首先用一特定的限制性内切酶切断运载体产生粘性末端,然后用同一种限制性内切酶切断目的基因,使其产生相同的粘性末端,由同一种限制性内切酶切断得到的两个DNA片段的粘性末端可通过碱基互补配对而结合,并在DNA连接酶的催化作用下,DNA链的5’磷酸基与一相邻的DNA链的3’羟基形成磷酸二酯键连接起来,形成重组DNA分子。
3.2DNA直接转移法
直接转移法是利用物理化学方法将外源基因直接转入受体植物细胞的技术。
聚乙二醇、多聚赖氨酸、多聚鸟氨酸等尤其是聚乙二醇是常采用的协助基因转移的聚合物,这些聚合物和二价阳离子如Ca、Mg、Mn及DNA可在原生质体表面形成沉淀颗粒,通过原生质体的内吞作用而被吸收。
电击法是将植物细胞酶解去壁获得原生质体,并与外源基因混合置于电激仪的样品室中,在适当外电压作用
下,进行短时间(μs-ms)直流电脉冲,细胞膜被击穿而使外源基因导入原生质体内。
基因枪法是将外源基因吸附在钨、金等金属微粒(1μm)表面,然后以400m/s的速度直接射入受体植物细胞,微弹携带外源基因穿透细胞壁和细胞膜进入受体植物细胞而实现基因转移。
此外,还有激光微束穿孔法、显微注射法、脂质体介导法和花粉管通道法等。
3.3不同转移方法的有关特性比较
不同的转移方法能导入的外源DNA的大小不同。
基因枪一次能导入多达12个不同质粒,总长为600kb的DNA;利用原生质体可导入长为10kb的DNA;最近研究表明,借助能增加VirG和VirE蛋白表达量的质粒和双元细菌人工染色体载体,农杆菌介导的转移体系能有效的将长达150kb外源DNA完整地导入植物的细胞核并稳定遗传。
不同的基因转化方法对外源基因的整合及其引起的不同程度的基因重排和结构变异、稳定性及其遗传规律均有明显影响[5]。
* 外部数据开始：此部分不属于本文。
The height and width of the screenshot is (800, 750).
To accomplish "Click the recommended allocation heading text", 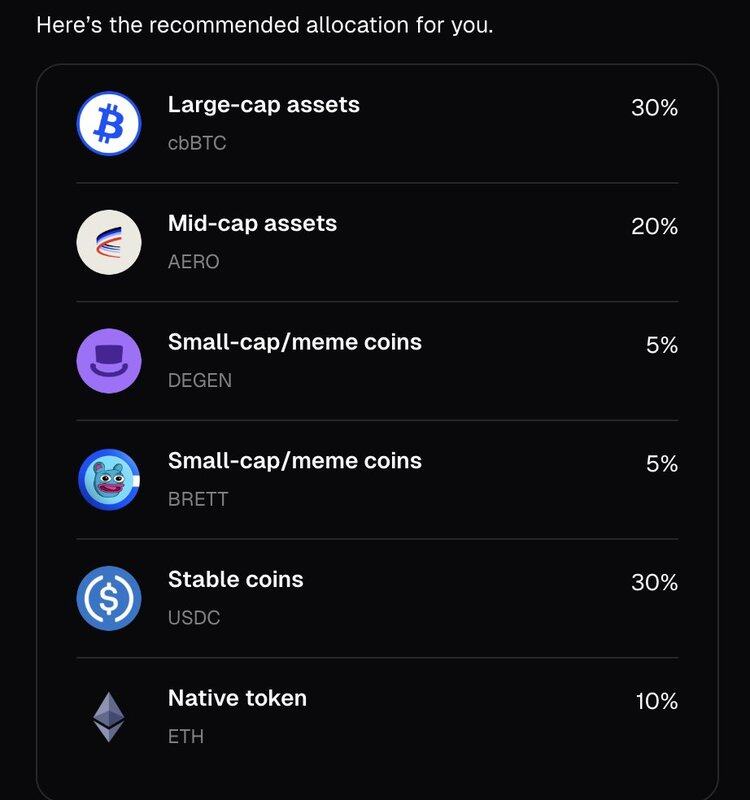I will (265, 26).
外源基因在植物基因组中整合的位点和一个整合位点的拷贝数都是随机的。
农杆菌载体转化的外源基因整合位点较稳定,常在T-DNA25bp处与植物DNA整合,大多数是单位点整合;整合的外源DNA基本保持其结构的完整性,结构变化很少;整合外源基因的拷贝数常以单或低拷贝T-DNA为主,也有少量多拷贝T-DNA以首尾串联形式在单位点整合;整合的外源基因在转基因植株的显性表达率较高;外源基因在转基因植株中的分离符合孟德尔的遗传规律,大多数的F1转基因植株以3∶1分离。
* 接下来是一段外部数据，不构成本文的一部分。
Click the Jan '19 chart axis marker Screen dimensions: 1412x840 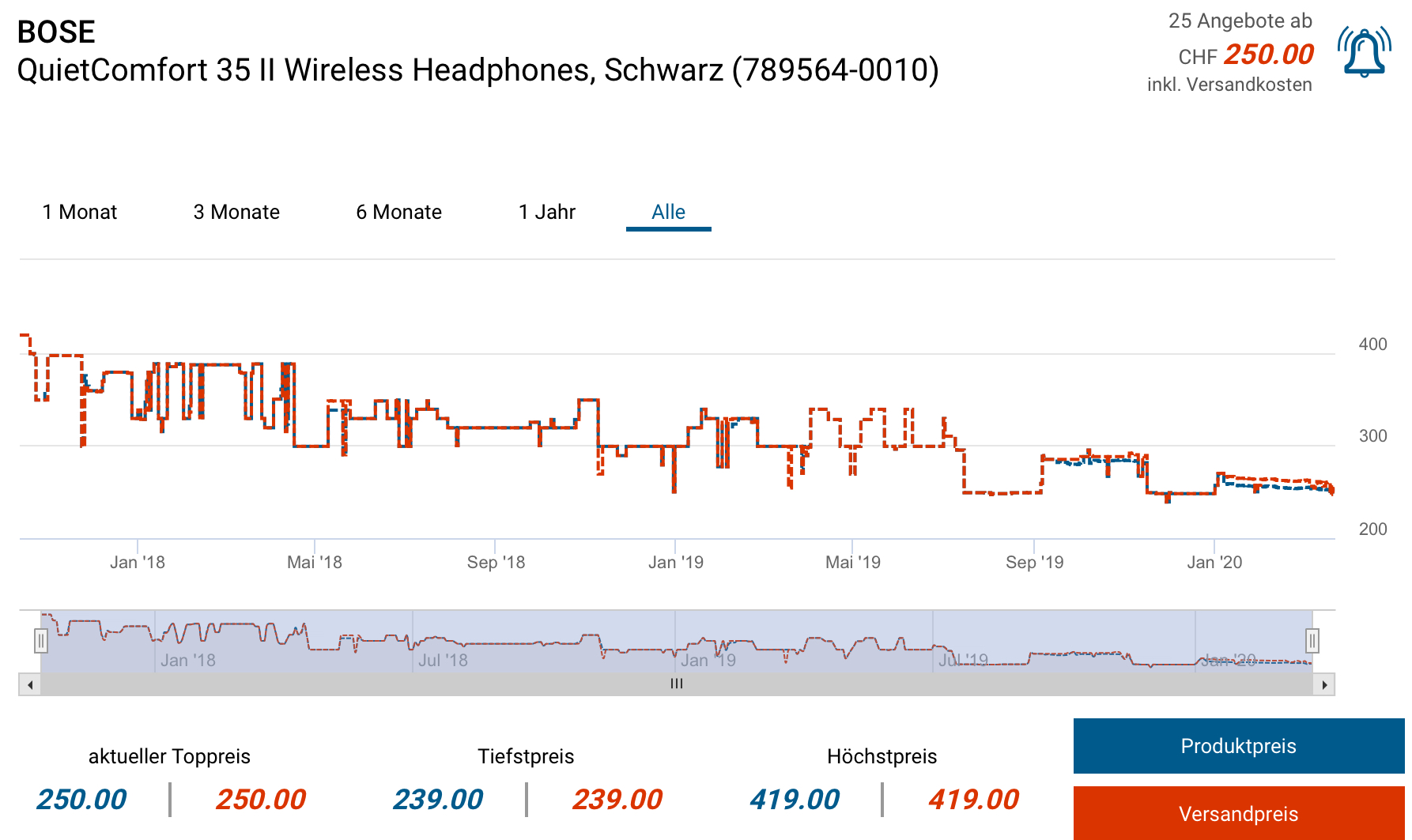point(675,562)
DNA直接转化将裸露的DNA随机导入植物受体细胞,其有序性和计量性都较差。
整合机制也尚未清楚,因此它与农杆菌载体转化相比,外源DNA整合位点较多,可以在一条染色体上或不同染色体上进行多位点整合;整合的外源DNA易发生结构变化和修饰,如DNA片段分离、丢失、环化、甲基化等;整合外源DNA的拷贝数也较多,多拷贝的比例相对较高;整合外源DNA的遗传效应比较复杂,基因间的位置效应、共抑制现象等表现明显;整合外源DNA的遗传特性多,转基因植株的表型丰富,F1植物的分离比例比较复杂,但也基本上符合孟德尔遗传规律,单位点的3∶1分离比较少,其遗传稳定性与农杆菌转化相比,表型较差。
但无论采用什么转化方法,一但供体DNA整合进宿主基因组,愈伤组织分化和减数分裂中能保持其遗传稳定性,转化的外源基因在细胞的生长周期中一般都能表达,但不同的转化方法表达水平有一定的差异。
4.植物转化细胞的筛选和转基因植物细胞的组织培养
植物细胞经过目的基因转移处理后,只有少数细胞被转化,需将转化细胞与未转化细胞区分开来,并淘汰未转化的细胞,然后利用植物细胞的全能性在适当的环境条件下使转化细胞发育为转基因植株。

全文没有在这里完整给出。